> **Page extract**

============================================================

Men with receding hairlines were 17% more likely than men with full heads of hair to be considered successful. They were also 13% more likely to be viewed as intelligent. These findings are possibly due to a perceived increase in age. It’s often assumed that older people enjoy more advanced careers and higher levels of intelligence and success. Intelligence can peak at any age, but the participants connected it to men with less hair.
People in the LGBTQ+ community and straight individuals were equally likely to find bald men without beards attractive (26%). However, bearded bald men were 15% more likely than beardless bald men to be considered attractive. Additionally, women were a staggering 65% more likely to perceive bald men with beards as strong versus bald men with no facial hair. Women were also 13% more likely to view bald men with beards as wealthy and successful than those without facial hair.
Balding seems to be garnering increasing appeal, especially among the younger generations. Gen Z most commonly found baldness attractive in a man, while millennials were most likely to view bald men as confident.
Fears Of Balding Among Men!
Most men surveyed admitted that they’re afraid of going bald. According to the results, those who haven’t experienced hair loss yet began to worry about it around age 32. The greatest concern for 46% was that they would feel less attractive without hair. And while many have attributed positive perceived traits to men with less than a full head of hair, 43% of men still felt their confidence would go down if they lost theirs.
Perhaps this explains why two-thirds of men plan to invest in hair loss treatments if balding begins. More than half of those surveyed have already set money aside for treatment.
Only one-quarter of balding respondents pursued treatment for their hair loss, and the majority (69%) agreed that hair loss had no impact on their love lives. Many LGBTQ+ individuals said that balding impacted theirs positively, although straight men were less likely to say the same. The youngest respondents seemed the least concerned about balding (Gen Z largely looked forward to feeling more attractive and confident because of going bald), and most men overall said that being called “bald” didn’t bother them at all (63%).

============================================================

> **Dataset**

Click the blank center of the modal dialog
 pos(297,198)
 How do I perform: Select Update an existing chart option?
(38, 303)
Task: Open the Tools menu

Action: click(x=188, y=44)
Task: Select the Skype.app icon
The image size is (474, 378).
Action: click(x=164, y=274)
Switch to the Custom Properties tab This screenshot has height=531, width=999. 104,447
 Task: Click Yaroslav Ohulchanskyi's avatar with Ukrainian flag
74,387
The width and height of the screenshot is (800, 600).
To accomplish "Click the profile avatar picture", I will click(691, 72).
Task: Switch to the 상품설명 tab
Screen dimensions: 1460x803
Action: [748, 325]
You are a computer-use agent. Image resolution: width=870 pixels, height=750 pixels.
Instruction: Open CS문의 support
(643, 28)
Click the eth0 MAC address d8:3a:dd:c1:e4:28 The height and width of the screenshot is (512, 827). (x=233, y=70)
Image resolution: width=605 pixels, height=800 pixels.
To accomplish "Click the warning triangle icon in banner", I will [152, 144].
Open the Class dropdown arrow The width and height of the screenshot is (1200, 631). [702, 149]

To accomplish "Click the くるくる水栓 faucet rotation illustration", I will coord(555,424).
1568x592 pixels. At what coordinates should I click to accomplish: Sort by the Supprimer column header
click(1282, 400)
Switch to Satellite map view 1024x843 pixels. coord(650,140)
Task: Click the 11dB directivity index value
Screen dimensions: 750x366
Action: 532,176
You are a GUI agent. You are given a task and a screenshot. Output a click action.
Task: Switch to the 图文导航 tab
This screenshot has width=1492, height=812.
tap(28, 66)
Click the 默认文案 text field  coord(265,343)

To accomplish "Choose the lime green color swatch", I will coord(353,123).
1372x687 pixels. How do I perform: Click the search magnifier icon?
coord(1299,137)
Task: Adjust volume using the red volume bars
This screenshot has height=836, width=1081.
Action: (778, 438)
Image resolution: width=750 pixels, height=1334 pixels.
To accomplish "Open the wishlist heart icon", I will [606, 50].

============================================================

> **Task item**
Answer from the balding survey text:
1. How much more likely were men with receding hairlines than men with full heads of hair to be viewed as intelligent?
2. Around what age did men who had not yet experienced hair loss begin to worry about it?
3. What percentage of men said being called "bald" did not bother them at all?

> **Written solution**
1. 13% more likely.
2. Around age 32.
3. 63%.